Blocking nutrient could stop malaria parasite growth

"The key to this breakthrough is that we were able to develop a screening method for the malaria parasite and block this process," says Michael Klemba.  "While very much in its infancy, the results could open the door to a new way to fight malaria." (Credit: Getty Images)

A new study finds that preventing the malaria parasite from scavenging fatty acids, a type of required nutrient, it can no longer grow.

Living organisms often create what is needed for life from scratch.
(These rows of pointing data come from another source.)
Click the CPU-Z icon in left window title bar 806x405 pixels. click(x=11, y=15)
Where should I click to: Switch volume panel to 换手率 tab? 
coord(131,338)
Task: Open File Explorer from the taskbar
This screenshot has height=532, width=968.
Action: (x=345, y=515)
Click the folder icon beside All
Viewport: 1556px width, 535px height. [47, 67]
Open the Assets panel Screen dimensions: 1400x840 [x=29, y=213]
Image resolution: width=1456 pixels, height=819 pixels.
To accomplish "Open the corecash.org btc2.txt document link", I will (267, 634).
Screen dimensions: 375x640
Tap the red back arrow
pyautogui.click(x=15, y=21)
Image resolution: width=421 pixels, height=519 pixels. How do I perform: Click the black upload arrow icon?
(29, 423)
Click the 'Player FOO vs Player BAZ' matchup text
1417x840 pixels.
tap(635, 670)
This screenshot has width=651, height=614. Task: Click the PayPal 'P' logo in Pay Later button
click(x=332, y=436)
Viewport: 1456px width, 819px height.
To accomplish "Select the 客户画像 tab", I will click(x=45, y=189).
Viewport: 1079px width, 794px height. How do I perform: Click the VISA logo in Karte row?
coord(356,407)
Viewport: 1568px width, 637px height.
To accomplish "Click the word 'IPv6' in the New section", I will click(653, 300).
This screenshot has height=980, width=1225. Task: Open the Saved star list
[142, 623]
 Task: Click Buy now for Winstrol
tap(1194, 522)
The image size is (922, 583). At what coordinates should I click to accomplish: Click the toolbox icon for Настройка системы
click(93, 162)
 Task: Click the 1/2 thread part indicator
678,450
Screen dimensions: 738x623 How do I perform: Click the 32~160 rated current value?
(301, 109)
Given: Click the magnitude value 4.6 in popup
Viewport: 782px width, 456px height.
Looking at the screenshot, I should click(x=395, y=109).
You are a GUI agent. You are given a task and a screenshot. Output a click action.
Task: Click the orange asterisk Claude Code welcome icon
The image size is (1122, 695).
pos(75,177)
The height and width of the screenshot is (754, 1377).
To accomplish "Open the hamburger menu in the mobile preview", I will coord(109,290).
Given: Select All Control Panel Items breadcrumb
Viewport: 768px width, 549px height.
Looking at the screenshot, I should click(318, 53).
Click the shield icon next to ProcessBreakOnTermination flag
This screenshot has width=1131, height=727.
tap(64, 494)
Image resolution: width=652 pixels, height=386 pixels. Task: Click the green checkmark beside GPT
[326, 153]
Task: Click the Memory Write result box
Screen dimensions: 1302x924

For humans, this process means the creation of most essential compounds needed to survive.

But not every living thing has this capability, such as the parasite that causes malaria, which affected an estimated 249 million people in 2022.

“The key to this breakthrough is that we were able to develop a screening method for the malaria parasite and block this process,” says Michael Klemba, associate professor of biochemistry at Virginia Tech and principal investigator on the project. “While very much in its infancy, the results could open the door to a new way to fight malaria.”

Malaria is caused while the parasite is replicating in human red blood cell and it relies on scavenging, rather than creating, to satisfy its need for fatty acids. Many fatty acids are obtained by metabolizing a class of host lipid, called lysophospholipids. However, scientists didn’t know how the parasite releases fatty acids from the host lipids.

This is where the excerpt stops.